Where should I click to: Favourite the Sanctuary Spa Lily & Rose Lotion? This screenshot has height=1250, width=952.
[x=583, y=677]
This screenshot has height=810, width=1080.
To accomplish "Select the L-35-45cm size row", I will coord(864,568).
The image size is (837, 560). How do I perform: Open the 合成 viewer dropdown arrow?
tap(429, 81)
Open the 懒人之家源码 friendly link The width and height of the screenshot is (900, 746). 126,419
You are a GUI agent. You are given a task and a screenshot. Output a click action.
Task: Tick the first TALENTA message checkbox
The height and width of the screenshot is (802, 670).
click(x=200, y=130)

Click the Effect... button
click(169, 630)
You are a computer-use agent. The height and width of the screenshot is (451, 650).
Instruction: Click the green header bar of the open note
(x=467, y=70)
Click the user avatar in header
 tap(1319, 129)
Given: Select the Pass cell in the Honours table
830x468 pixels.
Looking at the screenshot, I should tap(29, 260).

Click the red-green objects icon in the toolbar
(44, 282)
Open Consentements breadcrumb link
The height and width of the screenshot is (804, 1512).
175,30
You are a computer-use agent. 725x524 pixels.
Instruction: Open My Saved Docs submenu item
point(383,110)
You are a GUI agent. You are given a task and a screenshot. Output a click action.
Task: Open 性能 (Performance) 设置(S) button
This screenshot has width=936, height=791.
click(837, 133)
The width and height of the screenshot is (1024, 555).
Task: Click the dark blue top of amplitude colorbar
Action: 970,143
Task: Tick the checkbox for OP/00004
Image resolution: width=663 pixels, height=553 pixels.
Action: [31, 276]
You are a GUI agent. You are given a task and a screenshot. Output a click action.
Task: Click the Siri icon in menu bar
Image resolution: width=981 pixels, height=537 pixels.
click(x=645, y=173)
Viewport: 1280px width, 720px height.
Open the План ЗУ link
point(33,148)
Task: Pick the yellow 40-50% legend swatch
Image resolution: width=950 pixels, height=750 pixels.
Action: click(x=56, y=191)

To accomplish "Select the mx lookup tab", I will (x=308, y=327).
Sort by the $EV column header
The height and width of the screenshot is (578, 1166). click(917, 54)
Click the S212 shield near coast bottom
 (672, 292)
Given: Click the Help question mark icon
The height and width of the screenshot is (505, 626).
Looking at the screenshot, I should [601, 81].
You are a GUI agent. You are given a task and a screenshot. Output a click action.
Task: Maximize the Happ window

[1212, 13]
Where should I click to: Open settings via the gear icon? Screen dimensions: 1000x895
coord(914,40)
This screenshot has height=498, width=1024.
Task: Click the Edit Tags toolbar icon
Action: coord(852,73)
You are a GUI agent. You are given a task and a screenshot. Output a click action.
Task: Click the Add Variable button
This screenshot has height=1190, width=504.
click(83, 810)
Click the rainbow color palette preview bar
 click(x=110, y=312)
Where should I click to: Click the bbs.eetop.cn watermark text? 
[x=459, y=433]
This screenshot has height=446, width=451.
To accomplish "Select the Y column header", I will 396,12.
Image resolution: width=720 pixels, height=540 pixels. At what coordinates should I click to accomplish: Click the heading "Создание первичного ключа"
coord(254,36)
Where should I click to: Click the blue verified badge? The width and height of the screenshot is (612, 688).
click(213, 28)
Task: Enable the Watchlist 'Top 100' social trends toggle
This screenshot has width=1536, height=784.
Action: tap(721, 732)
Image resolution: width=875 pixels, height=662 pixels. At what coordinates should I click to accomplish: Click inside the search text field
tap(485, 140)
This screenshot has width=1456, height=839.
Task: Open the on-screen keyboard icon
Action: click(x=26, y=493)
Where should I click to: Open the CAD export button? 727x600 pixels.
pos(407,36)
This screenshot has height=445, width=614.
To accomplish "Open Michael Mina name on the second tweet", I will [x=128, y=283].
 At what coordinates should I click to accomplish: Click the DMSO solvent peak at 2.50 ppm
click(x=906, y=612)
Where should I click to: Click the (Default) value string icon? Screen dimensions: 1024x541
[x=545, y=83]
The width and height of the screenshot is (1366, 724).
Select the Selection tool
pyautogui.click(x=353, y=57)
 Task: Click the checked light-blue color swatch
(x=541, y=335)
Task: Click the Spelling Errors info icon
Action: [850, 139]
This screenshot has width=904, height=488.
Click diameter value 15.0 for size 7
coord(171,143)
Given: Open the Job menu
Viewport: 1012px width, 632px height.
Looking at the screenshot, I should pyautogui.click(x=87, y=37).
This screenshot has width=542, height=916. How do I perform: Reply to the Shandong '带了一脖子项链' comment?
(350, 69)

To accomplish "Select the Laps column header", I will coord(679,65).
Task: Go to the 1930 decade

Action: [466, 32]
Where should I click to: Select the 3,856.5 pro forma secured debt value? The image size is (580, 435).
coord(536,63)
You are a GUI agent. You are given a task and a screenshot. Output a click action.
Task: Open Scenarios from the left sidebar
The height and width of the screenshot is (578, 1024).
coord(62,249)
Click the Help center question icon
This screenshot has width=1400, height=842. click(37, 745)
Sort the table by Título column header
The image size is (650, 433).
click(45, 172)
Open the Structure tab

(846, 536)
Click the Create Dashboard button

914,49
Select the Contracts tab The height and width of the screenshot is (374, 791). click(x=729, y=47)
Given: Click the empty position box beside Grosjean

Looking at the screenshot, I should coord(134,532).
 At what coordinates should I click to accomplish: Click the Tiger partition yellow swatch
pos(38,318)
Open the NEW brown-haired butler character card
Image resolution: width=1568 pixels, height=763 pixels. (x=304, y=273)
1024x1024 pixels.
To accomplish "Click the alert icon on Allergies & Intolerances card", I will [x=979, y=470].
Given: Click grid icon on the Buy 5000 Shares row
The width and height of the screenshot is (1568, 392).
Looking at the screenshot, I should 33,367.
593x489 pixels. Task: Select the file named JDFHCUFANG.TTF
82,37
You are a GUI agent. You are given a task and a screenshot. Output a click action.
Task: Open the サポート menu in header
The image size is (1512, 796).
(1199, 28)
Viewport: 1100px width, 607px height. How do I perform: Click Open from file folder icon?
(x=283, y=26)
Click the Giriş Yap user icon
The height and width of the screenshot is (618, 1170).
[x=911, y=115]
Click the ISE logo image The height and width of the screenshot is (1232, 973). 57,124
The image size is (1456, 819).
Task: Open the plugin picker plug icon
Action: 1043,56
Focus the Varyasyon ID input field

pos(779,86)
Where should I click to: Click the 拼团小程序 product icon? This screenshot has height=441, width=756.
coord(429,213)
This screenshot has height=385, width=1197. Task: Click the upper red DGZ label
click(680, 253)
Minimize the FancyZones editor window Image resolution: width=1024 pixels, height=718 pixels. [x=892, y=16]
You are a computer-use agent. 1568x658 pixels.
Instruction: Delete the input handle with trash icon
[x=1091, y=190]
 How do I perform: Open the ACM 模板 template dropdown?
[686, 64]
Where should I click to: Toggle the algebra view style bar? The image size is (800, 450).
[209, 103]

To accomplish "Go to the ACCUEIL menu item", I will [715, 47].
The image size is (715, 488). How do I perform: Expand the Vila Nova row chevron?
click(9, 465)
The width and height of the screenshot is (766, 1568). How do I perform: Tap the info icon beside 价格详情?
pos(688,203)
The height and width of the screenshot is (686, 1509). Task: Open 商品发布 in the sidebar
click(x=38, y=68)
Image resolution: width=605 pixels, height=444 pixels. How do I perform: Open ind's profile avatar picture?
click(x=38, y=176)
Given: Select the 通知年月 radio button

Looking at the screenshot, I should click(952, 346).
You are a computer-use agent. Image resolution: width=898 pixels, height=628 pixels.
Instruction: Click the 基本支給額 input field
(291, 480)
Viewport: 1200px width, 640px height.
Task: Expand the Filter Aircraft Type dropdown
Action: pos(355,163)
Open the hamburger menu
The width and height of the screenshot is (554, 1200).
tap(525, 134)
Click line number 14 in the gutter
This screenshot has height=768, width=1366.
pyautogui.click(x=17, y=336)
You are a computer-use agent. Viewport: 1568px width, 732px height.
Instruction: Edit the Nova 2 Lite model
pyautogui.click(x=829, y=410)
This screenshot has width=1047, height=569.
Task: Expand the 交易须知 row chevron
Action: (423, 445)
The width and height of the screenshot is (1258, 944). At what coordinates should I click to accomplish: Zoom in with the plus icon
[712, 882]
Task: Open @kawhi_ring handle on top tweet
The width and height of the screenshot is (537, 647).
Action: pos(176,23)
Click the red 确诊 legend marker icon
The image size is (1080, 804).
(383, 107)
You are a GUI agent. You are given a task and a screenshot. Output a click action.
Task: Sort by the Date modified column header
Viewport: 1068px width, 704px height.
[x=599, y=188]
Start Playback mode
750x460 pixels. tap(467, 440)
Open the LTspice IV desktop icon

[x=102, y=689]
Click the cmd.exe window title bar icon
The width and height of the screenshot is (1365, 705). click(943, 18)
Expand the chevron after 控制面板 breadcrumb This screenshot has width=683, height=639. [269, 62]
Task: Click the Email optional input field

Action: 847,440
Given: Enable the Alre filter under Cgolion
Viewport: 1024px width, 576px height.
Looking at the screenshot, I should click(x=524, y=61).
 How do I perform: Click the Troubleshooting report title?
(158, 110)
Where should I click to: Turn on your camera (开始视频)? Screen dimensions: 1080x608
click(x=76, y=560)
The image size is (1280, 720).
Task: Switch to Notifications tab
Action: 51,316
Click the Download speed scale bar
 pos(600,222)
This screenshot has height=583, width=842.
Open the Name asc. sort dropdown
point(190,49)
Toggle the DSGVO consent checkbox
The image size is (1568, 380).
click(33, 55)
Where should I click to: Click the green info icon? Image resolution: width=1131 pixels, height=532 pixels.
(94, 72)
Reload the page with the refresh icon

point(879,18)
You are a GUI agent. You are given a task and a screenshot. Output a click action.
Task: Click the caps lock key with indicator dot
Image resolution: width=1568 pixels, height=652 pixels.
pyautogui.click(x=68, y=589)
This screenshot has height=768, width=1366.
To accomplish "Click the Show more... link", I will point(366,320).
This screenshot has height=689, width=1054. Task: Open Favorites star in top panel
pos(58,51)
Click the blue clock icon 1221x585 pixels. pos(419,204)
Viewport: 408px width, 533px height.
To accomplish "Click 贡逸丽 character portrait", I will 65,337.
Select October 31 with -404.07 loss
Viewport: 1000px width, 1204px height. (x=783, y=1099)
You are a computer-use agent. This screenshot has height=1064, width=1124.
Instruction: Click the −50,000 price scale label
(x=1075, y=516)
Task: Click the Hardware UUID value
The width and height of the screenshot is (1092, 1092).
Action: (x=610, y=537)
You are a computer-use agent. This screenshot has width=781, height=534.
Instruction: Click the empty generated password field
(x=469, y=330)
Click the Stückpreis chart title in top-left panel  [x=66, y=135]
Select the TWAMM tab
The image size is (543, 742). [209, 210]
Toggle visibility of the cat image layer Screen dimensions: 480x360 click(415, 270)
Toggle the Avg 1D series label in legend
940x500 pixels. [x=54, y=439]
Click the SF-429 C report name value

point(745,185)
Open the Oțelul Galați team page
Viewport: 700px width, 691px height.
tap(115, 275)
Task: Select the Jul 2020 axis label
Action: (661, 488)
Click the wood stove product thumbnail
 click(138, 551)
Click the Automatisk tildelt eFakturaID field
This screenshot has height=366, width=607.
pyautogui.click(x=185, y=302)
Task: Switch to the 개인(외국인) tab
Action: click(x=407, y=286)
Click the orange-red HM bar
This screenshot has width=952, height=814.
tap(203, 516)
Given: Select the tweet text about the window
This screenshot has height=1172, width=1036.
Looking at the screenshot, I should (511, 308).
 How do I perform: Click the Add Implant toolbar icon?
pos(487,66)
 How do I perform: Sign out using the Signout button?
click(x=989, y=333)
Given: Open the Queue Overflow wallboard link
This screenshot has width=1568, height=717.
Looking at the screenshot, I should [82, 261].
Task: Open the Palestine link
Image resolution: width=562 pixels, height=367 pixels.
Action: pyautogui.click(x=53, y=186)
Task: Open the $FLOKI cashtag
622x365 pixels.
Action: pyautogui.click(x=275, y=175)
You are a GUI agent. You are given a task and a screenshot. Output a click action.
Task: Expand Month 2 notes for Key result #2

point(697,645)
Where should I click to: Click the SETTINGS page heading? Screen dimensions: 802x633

········

▶ _DIRECTIONS FOR THIS TASK_
Work through the entries, filtering for the string "tweet", and copy each line that holds it.

▶ _OUTPUT_
To accomplish "Open Michael Mina name on the second tweet", I will [x=128, y=283].
Task: Open @kawhi_ring handle on top tweet
Given: Select the tweet text about the window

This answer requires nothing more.